We cannot, however, ignore a huge popular debate on whether social media makes the lives of these pupils in some ways better or worse. In particular, there are more sensationalist newspaper articles that imply a massive increase in cyber bullying with major consequences for pupils. In response to this we found we had different perspectives. Ciara is of the generation that experienced this activity and was subsequently more inclined to see social media as exacerbating problems and wants to ensure we don’t detract from this experience of harm. Danny, considering the ubiquity of such issues in periods prior to social media, was more conservative. We both, of course, recognise that the term cause is too simplistic and social media is part of much wider contexts. We will see changes that some regard as negative such as indirects and ubiquity and also ones the pupils regard as positive such as increased access to social support.

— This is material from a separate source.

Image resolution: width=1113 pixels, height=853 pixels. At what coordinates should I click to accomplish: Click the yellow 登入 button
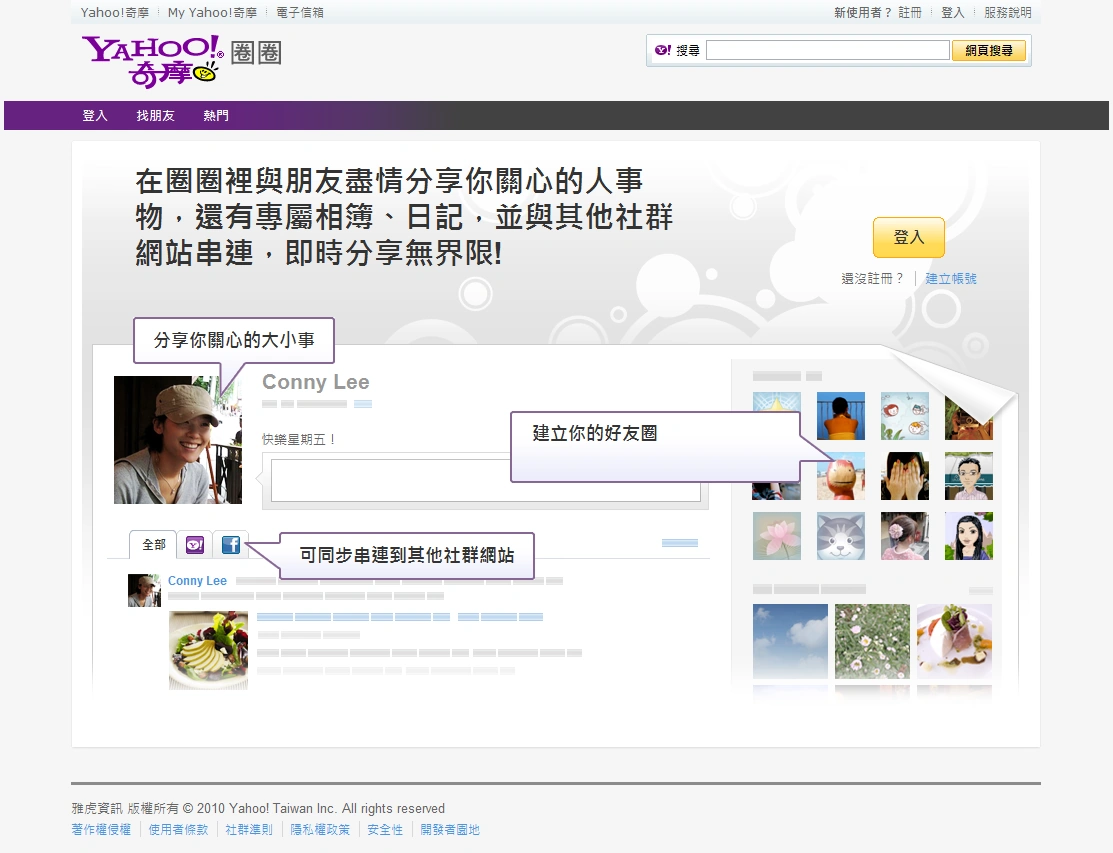[x=908, y=237]
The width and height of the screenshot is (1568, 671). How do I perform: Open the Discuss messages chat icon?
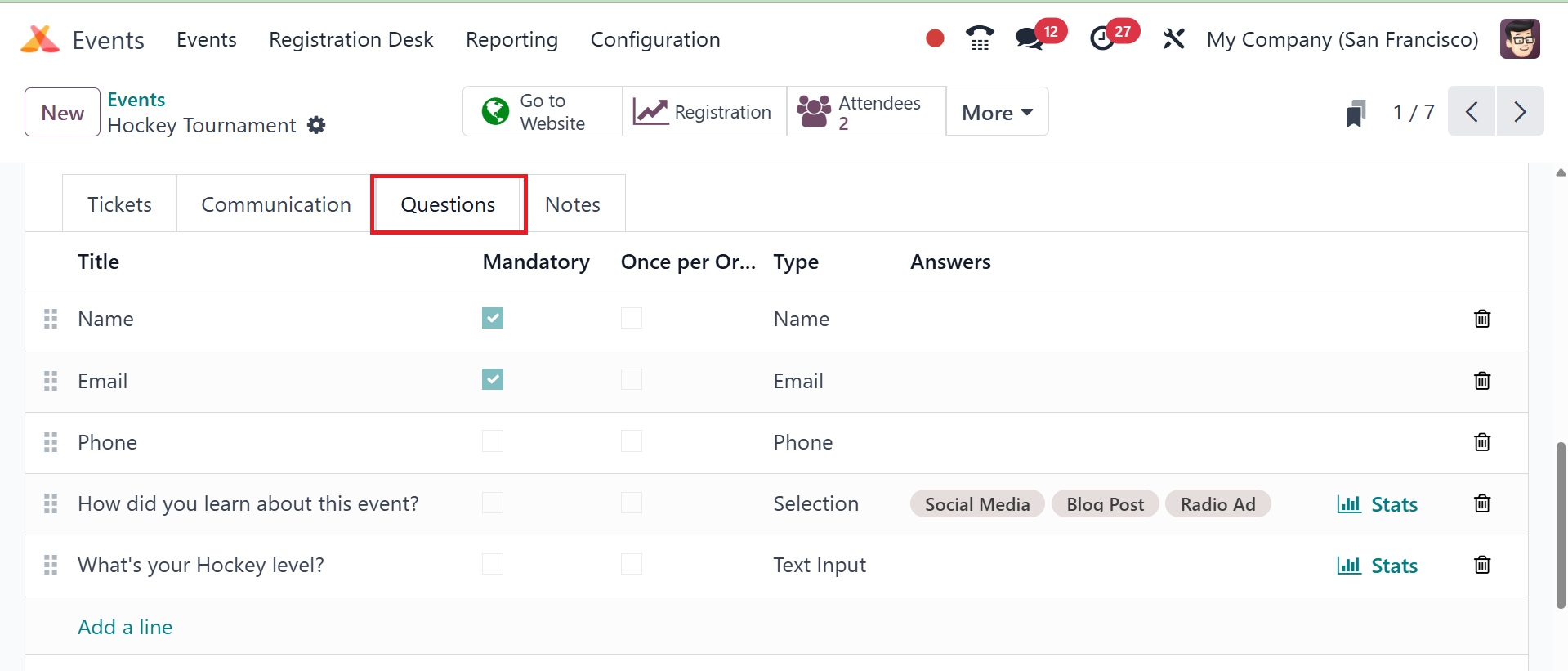click(x=1029, y=38)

Nevertheless, we felt as good scholars we should supplement our interpretation of our pupil interviews with any other data that might be relevant. It seemed worth knowing, for example, whether the period of social media adoption coincided with any change in incidence in behaviour such as teenage suicide, eating disorders, cutting and self-harm. After spending a considerable amount of time on this issue and consulting with a statistician we soon found that good intentions were not enough. We find the statistical data is inconsistent and sometimes related to factors such as reporting self-harm which may not be the same as incidence. The academic papers based on such data are themselves constantly divided in the negative and positive gloss they put on such figures. Meanwhile, accounts in mainstream media tend to use such data to make eye-catching claims, such that the more ‘objective’ the data, the less objectively it seems to be used.

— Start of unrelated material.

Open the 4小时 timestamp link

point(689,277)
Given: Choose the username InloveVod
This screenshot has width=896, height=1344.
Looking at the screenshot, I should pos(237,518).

In turn, we have our own ambivalence about our qualitative data. Danny would see teachers’ suggestions that things were just as bad before social media as confirmation of his position, while Ciara sees it as confirmation that teachers are less close to the actual experience of pupils than they think. So where does that leave us? In practice, it leads us back to our starting point. What we can do is write clearly about which specific factors the pupils themselves believe has exacerbated negative consequences. We can also provide an important corrective to the policy directed classifications by using the pupils’ descriptions to give greater nuance that is usually found in terms such as ‘cyber bullying’. We can hope that precisely because we have differing perspectives we can, in combination, provide a fair reading of our extensive findings. Our discussions were not in fact enlightened by this wider enquiry. But, after all, even if the statistics had been clear as to trends, we would still have had plenty to debate around any assumption as to whether the material from our study accounts for any statistical correlation as opposed to many other possible factors. But then no one said academic writing is easy.